=== Section Start ===

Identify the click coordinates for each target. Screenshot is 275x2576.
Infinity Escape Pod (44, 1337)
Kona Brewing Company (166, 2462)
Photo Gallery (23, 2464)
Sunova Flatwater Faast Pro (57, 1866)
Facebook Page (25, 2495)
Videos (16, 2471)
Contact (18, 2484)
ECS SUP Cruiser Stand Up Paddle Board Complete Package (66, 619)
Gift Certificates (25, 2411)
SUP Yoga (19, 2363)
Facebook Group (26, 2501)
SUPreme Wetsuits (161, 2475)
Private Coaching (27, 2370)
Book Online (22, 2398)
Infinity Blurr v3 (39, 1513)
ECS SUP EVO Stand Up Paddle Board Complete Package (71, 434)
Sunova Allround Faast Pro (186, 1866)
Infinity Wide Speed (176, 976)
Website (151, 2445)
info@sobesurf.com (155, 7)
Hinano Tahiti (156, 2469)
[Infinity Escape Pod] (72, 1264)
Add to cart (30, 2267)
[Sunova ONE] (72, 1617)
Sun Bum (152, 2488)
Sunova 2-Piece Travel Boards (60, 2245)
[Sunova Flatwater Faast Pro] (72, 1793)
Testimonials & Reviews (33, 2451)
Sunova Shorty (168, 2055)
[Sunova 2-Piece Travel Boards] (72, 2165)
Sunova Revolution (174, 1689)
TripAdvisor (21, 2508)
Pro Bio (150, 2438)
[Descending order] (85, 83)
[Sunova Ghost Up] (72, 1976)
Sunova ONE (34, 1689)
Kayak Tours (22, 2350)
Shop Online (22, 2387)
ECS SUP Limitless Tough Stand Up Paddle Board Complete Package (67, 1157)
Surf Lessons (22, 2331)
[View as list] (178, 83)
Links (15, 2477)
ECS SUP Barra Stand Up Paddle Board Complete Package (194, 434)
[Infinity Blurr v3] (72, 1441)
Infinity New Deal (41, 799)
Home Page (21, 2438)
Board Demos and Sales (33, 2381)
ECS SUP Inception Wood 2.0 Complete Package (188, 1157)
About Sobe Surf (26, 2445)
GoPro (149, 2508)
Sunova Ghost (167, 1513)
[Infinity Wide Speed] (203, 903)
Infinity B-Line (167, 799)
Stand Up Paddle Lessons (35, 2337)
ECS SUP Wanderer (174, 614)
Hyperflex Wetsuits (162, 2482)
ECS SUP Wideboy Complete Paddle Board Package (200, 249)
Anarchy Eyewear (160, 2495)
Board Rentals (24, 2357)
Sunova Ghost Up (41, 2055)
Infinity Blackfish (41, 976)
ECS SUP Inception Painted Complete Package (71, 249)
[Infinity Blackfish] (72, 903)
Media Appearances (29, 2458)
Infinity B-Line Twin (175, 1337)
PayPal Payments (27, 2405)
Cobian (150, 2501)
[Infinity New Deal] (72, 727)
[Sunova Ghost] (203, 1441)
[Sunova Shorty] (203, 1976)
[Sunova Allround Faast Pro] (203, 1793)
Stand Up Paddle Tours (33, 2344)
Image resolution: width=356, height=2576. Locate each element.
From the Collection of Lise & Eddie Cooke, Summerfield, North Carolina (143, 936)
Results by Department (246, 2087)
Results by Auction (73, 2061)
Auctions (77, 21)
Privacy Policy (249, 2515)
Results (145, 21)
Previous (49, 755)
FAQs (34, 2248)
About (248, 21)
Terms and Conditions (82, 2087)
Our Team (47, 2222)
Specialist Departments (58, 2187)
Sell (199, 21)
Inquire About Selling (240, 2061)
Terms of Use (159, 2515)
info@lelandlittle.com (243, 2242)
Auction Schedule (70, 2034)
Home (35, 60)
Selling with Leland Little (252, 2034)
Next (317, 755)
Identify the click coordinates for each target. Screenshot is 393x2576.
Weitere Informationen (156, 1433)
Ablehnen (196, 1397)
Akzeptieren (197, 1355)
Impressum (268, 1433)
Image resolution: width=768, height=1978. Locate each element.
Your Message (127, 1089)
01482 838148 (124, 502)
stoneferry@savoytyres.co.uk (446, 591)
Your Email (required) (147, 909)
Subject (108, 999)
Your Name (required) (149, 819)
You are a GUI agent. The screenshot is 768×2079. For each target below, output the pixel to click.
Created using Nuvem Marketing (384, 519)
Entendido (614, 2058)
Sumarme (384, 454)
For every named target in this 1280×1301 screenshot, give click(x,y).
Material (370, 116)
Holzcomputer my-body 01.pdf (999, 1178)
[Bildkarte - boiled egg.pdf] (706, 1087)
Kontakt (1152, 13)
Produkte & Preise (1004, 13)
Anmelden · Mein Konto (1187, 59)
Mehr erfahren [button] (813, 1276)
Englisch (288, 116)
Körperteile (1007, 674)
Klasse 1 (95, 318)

=== Section End ===

What needs to be done: Retype only the lines above between the line with "Surf Lessons (22, 2331)" and the line with "ECS SUP Inception Wood", counting those two lines as well, and keep every character as it is.

Exercise answer:
Surf Lessons (22, 2331)
[View as list] (178, 83)
Links (15, 2477)
ECS SUP Barra Stand Up Paddle Board Complete Package (194, 434)
[Infinity Blurr v3] (72, 1441)
Infinity New Deal (41, 799)
Home Page (21, 2438)
Board Demos and Sales (33, 2381)
ECS SUP Inception Wood 2.0 Complete Package (188, 1157)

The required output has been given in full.